Singleton (set theory)

Definition

Let [ilmath]X[/ilmath] be a set. We call [ilmath]X[/ilmath] a singleton if^[1]:

• [ilmath]\exists t[t\in X\wedge\forall s(s\in X\rightarrow s\eq t)][/ilmath]^{Caveat:See:[Note 1]}
  • In words: [ilmath]X[/ilmath] is a singleton if: there exists a thing such that ( the thing is in [ilmath]X[/ilmath] and for any stuff ( if that stuff is in [ilmath]X[/ilmath] then the stuff is the thing ) )

More concisely this may be written:

• [ilmath]\exists t\in X\forall s\in X[t\eq s][/ilmath]^{[Note 2]}
  • For proof see Claim 1.

Significance

Notice that we have manage to define a set containing one thing without any notion of the number 1.

See next

• A pair of identical elements is a singleton

Proof of claims

1. [ilmath]\big(\exists t[t\in X\wedge\forall s(s\in X\rightarrow s\eq t)]\big)\iff\big(\exists t\in X\forall s\in X[t\eq s]\big)[/ilmath]
   • By "rewriting for-all and exists within set theory" we see:
     • [ilmath]\big(\exists t[t\in X\wedge\forall s(s\in X\rightarrow s\eq t)]\big)\iff\big(\exists t\in X[\forall s(s\in X\rightarrow s\eq t)]\big)[/ilmath]
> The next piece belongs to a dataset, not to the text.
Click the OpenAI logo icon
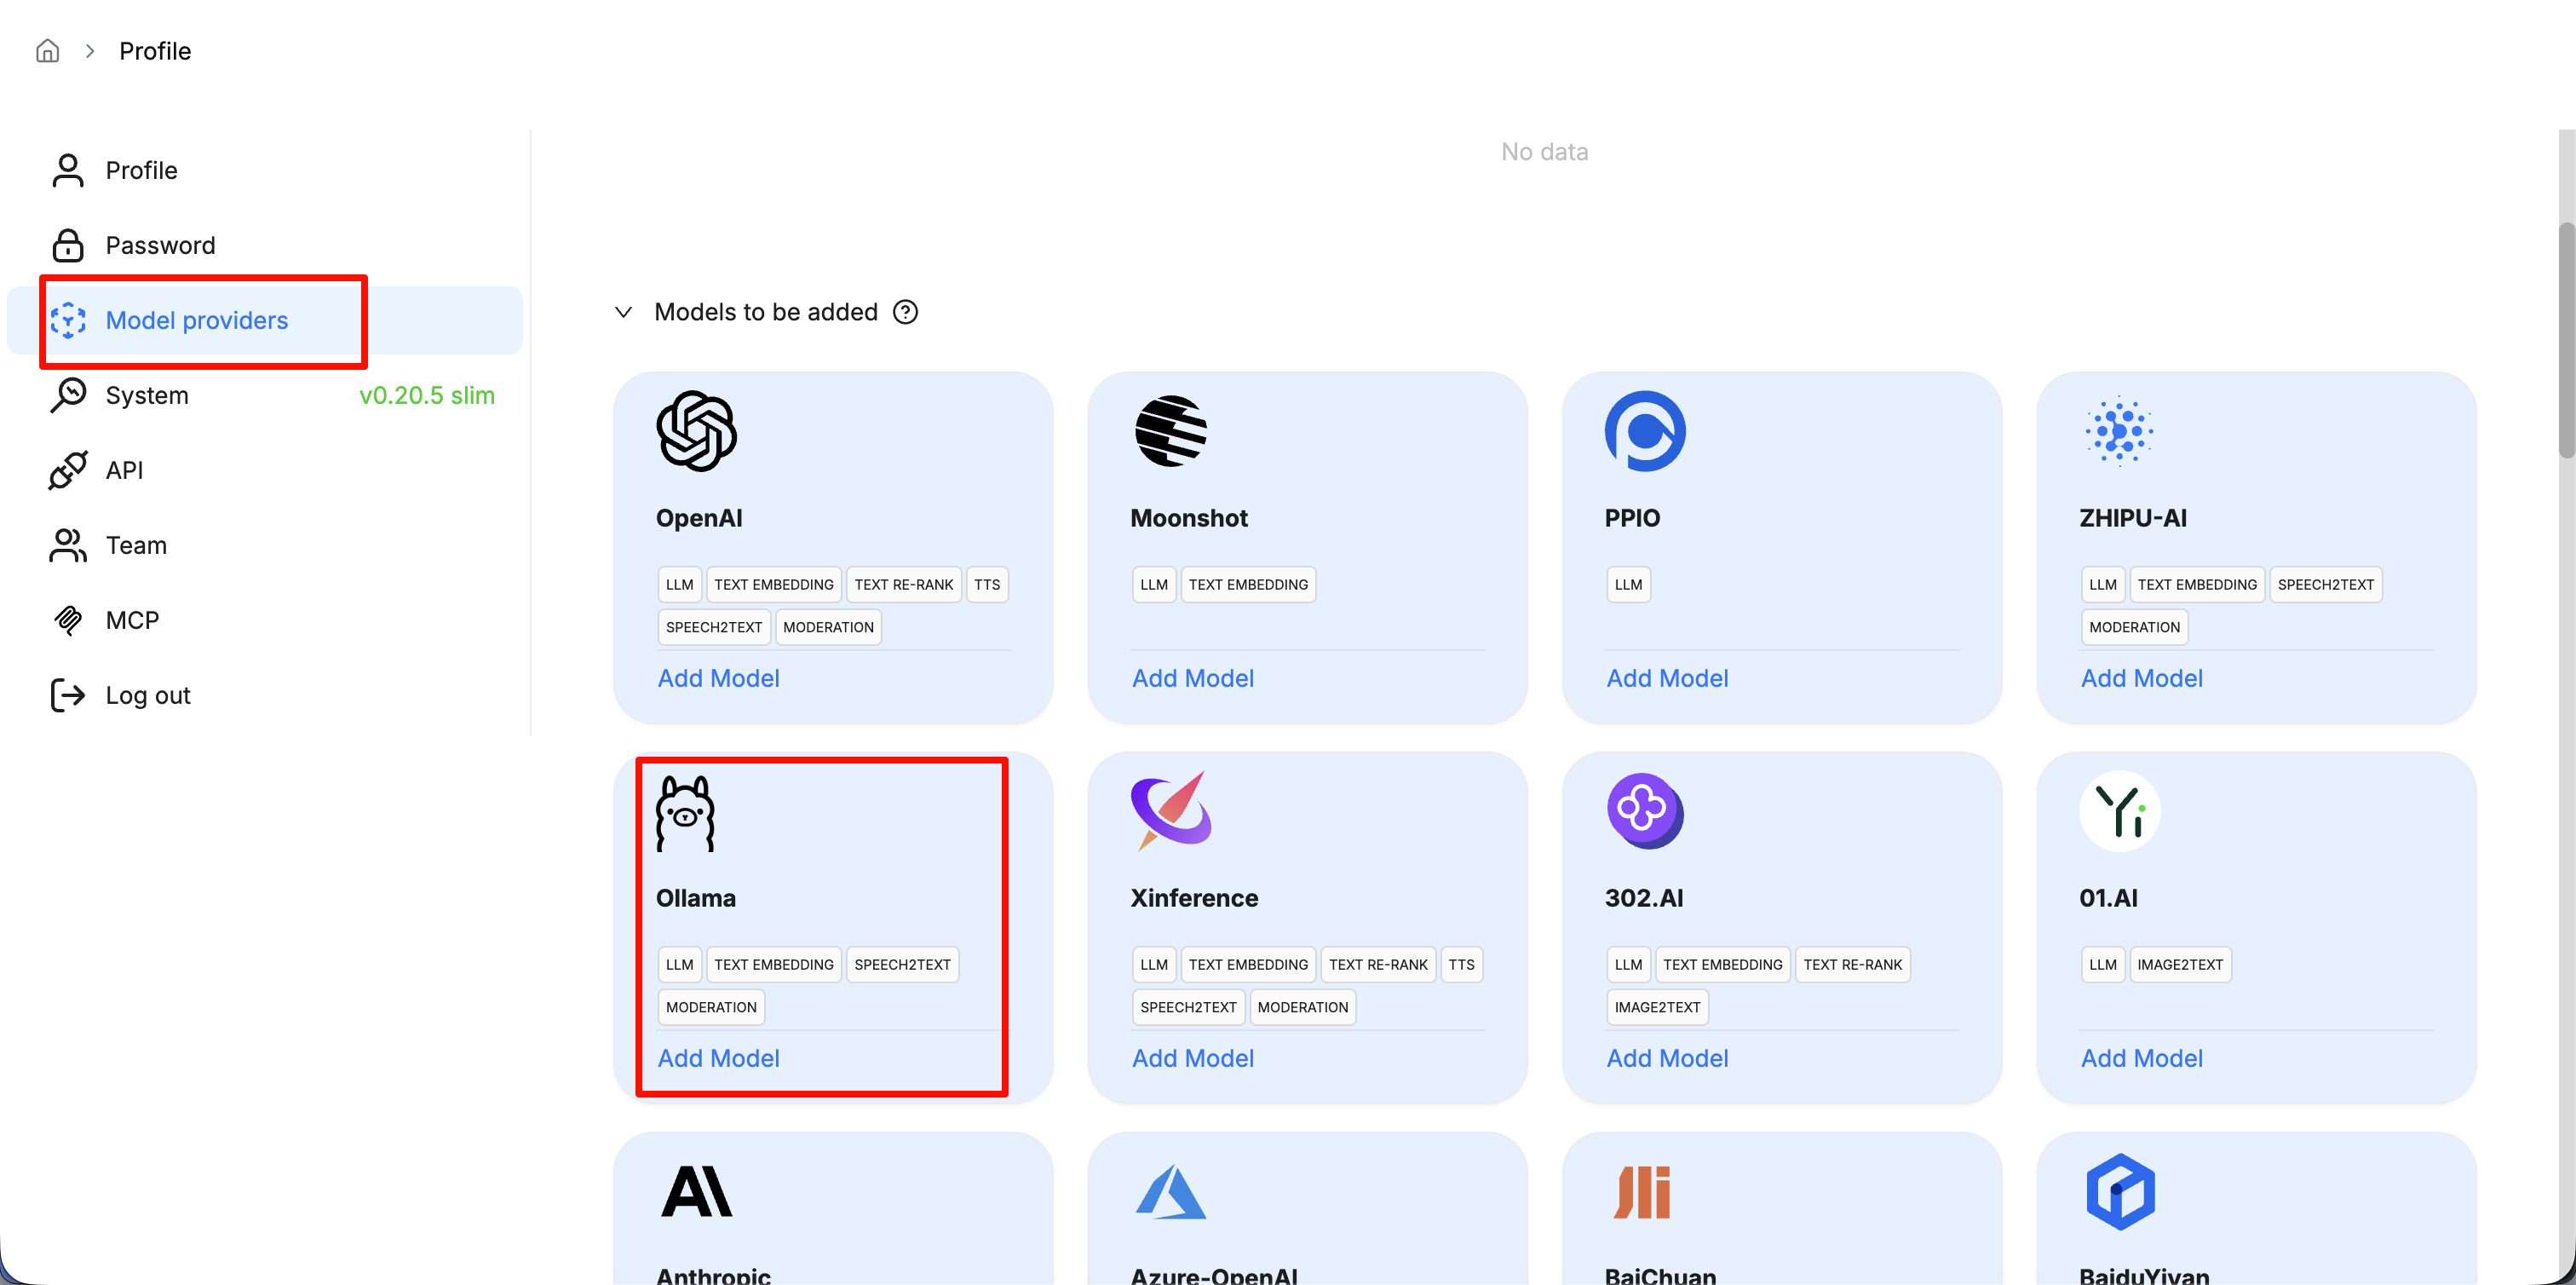Image resolution: width=2576 pixels, height=1285 pixels. (x=696, y=431)
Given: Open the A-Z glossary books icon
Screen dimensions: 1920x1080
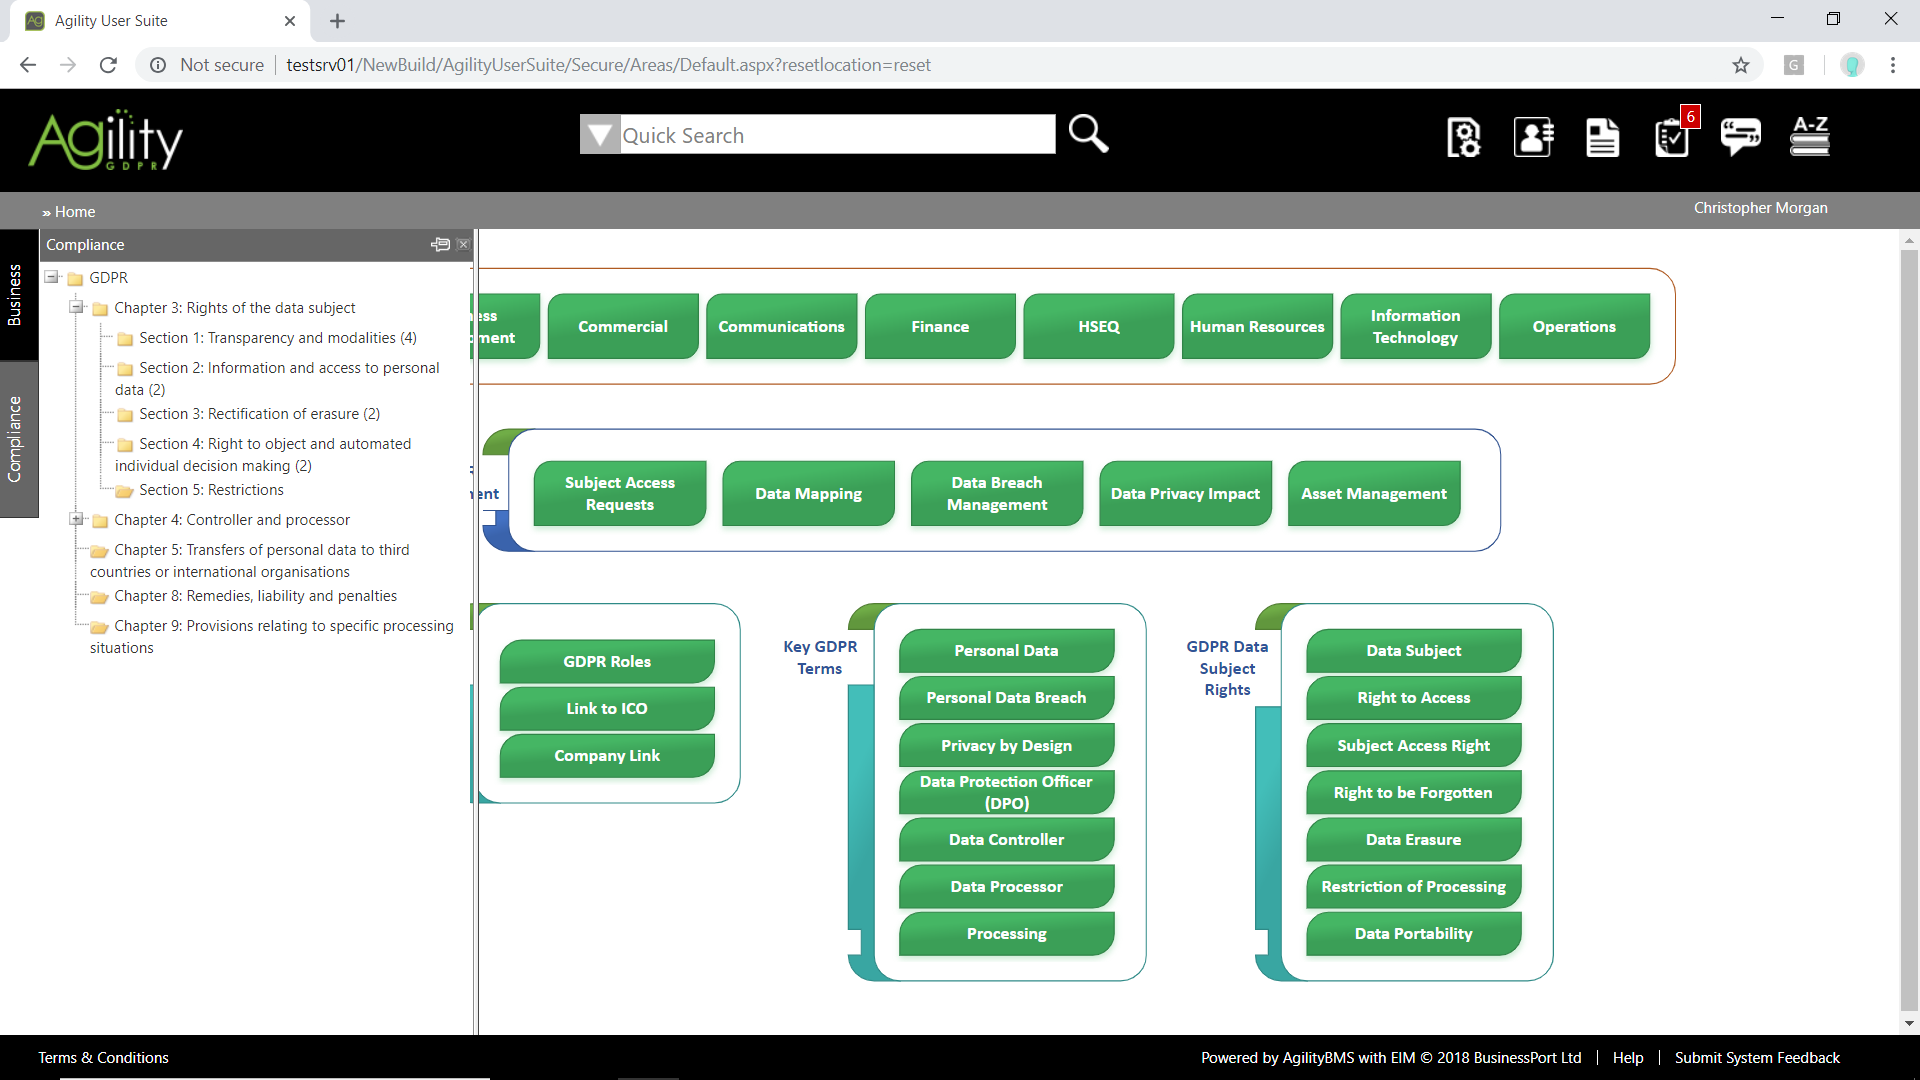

       [ilmath]\iff\big(\exists t\in X\forall s(s\in X\rightarrow s\eq t)\big)[/ilmath] by simplification

       [ilmath]\iff\big(\exists t\in X\forall s[s\in X\rightarrow s\eq t]\big)[/ilmath] by changing the bracket style

       [ilmath]\iff\big(\exists t\in X\forall s\in X[s\eq t]\big)[/ilmath] by re-writing again.

Notes

1. ↑ Note that:
   • [ilmath]\exists t[t\in X\rightarrow\forall s(s\in X\rightarrow s\eq t)][/ilmath]
   Does not work! As if [ilmath]t\notin X[/ilmath] by the nature of logical implication we do not care about the truth or falsity of the right hand side of the first [ilmath]\rightarrow[/ilmath]! Spotted when starting proof of "A pair of identical elements is a singleton"
2. ↑ see rewriting for-all and exists within set theory

References

1. ↑ Warwick lecture notes - Set Theory - 2011 - Adam Epstein - page 2.75.